Szef smerfów lepszego sortu dalej swoje. Tylko nikt nie chce go słuchać

1 tydzień temu

Ponieważ dziś jest 10 dzień miesiąca, to Patola i Socjal ma swoje dziwaczne uroczystości. Czyli przy okazji kolejnej „miesięcznicy smoleńskiej”, Gargamel odsądził od czci i wiary wszystkich swoich politycznych przeciwników.



Chcesz czytać więcej wewnętrznych informacji ze świata polityki i mediów? Prosimy o obserwowanie naszego profilu na Facebooku oraz na Twitterze. Proszę o lajkowanie i podawanie dalej naszych wpisów - w ten sposób możemy zrobić dla Ciebie więcej.


– Miejmy nadzieję, iż przyjdzie czas sprawiedliwości, iż ci, którzy naprawdę tu w Polsce odpowiadają za doprowadzenie do tej katastrofy, choćby przez rozdzielenie wizyt, zostaną odpowiednio ocenienie przez sądy i o ile sądy uznają ich winę, to zostaną ukarani, a ta grupa awanturników i agentów znajdzie się tam, gdzie powinna się znaleźć, to znaczy w polskich zakładach karnych i to mam nadzieję, iż na bardzo długie lata – grzmiał Gargamel.

– Władza, która dzisiaj jest u steru uznała, iż prawo jej nie obowiązuje, ale przyjdzie dzień zwycięstwa.
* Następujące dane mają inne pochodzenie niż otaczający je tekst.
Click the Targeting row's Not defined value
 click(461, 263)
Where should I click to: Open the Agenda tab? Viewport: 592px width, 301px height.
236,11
Mamy już kampanie prezydencką (…), ale to jest wielka nasza nadzieja na zmianę, na koniec tych bardzo złych czasów, tego bardzo złego roku. Miejmy nadzieję, iż to jest tego rodzaju rok pierwszy i ostatni po 1989 roku – przekonywał szef smerfów lepszego sortu.

No ile można? choćby w Patola i Socjal nie chcą już słuchać Gargamela.